The aftermath of the First Mithridatic War
Lucullus is noted for his magnanimous administration of Asia province; he managed to calm Rome's resentful, near rebellious, Asian subjects and establish a modicum of peace. When Asia's Roman governor, Lucius Licinius Murena, started and fought the brief, so-called Second Mithridatic War, Lucullus was not involved.Mytilene, capital of the island of Lesbos, rebelled during Lucullus administration of Asia. Lucullus tried to solve the conflict through diplomacy, but eventually he launched an attack on the city state, defeated her militia in a pitched battle in front of her walls and started a siege. After some time Lucullus pretended to give up on the siege and sailed away. When the Mytileneans entered the remnants of his camp, Lucullus ambushed them, killing 500 of the enemy and enslaving 6,000.
Return to the west, 80–74 BC
Lucullus returned in 80 BC and was elected curule aedile for 79, along with his brother Marcus Terentius Varro Lucullus, and gave splendid games.The most obscure part of Lucullus' public career is the year he spent as praetor in Rome, followed by his governorship of Roman Africa, which probably lasted the usual two-year span for this province in the post-Sullan period. Plutarch's biography entirely ignores this period, 78 BC to 75 BC, jumping from Sulla's death to Lucullus' consulate. However Cicero briefly mentions his praetorship followed by the African command, while the surviving Latin biography, far briefer but more even as biography than Plutarch, comments that he "ruled Africa with the highest degree of justice". This command is significant in showing Lucullus performing the regular, less glamorous, administrative duties of a public career in the customary sequence and, given his renown as a Philhellene, for the regard he showed for subject peoples who were not Greek.
In these respects his early career demonstrates a generous and just nature, but also his political traditionalism in contrast to contemporaries such as Cicero and Pompey, the former of whom was always eager to avoid administrative responsibilities of any sort in the provinces, while Pompey rejected every aspect of a normal career, seeking great military commands at every opportunity which suited him, while refusing to undertake normal duties in peaceful provinces.
Two other notable transactions took place in 76 or 75 BC following Lucullus' return from Africa: his marriage to Claudia, the youngest daughter of Appius Claudius Pulcher, and his purchase of the Marian hilltop villa at Cape Misenum from Sulla's eldest daughter Cornelia.

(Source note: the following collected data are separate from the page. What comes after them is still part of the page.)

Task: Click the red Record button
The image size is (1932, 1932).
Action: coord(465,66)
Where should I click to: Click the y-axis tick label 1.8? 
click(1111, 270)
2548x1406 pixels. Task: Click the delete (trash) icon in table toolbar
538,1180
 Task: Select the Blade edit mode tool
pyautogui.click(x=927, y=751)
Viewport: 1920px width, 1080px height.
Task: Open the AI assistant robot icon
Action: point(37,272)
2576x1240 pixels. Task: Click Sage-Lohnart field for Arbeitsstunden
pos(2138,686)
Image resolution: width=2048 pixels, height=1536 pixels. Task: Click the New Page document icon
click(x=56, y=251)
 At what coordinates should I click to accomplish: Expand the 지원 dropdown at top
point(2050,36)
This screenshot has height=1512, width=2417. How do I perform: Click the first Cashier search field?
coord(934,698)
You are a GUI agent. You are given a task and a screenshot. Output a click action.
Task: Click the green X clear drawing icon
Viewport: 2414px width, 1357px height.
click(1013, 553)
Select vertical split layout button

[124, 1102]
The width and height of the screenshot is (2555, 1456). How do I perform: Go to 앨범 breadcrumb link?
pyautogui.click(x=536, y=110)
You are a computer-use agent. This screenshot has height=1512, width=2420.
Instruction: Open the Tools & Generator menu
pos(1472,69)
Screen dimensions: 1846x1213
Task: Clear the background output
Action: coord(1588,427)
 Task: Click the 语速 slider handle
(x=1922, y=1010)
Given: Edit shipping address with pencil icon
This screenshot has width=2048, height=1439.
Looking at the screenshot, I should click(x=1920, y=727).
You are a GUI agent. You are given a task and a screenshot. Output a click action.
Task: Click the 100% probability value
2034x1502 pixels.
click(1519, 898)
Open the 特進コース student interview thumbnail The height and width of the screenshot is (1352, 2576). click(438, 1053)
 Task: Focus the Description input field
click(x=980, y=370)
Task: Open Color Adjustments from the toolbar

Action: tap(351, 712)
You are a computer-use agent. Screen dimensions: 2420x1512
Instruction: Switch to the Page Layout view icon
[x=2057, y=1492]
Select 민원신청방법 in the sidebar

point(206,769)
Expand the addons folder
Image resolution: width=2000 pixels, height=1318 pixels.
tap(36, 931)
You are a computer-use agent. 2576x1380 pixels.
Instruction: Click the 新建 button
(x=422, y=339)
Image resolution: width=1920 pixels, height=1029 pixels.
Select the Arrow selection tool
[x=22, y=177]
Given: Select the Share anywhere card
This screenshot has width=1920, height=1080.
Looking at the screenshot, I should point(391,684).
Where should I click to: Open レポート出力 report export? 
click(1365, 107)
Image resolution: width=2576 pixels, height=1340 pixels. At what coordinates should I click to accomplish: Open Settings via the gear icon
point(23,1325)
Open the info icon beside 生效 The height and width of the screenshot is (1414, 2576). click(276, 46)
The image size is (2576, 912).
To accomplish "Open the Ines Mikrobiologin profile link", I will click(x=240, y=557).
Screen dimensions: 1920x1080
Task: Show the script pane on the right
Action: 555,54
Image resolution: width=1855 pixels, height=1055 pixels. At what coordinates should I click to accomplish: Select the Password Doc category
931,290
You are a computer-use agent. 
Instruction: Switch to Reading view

Sulla dedicated his memoirs to Lucullus, and upon his death made him guardian of his son Faustus and daughter Fausta, preferring Lucullus over Pompey.
Consulship
In 74 BC, Lucullus served as consul along with Marcus Aurelius Cotta, the half-brother of Aurelia the mother of Julius Caesar. During his consulship he defended Sulla's constitution from the efforts of Lucius Quinctius to undermine it. He supported a plea from Pompey, campaigning against the rebel Sertorius on the Iberian Peninsula, for funds and reinforcements. He was probably also involved in the decision to make Cyrene into a Roman province.Initially, he drew Cisalpine Gaul as his proconsular command in the lots, but he got himself appointed governor of Cilicia after its governor died, reputedly by recommendation from Praecia. He also got himself the command of the Third Mithridatic War against Mithridates VI of Pontus. This was a highly sought after command for Mithridates ruled very rich lands.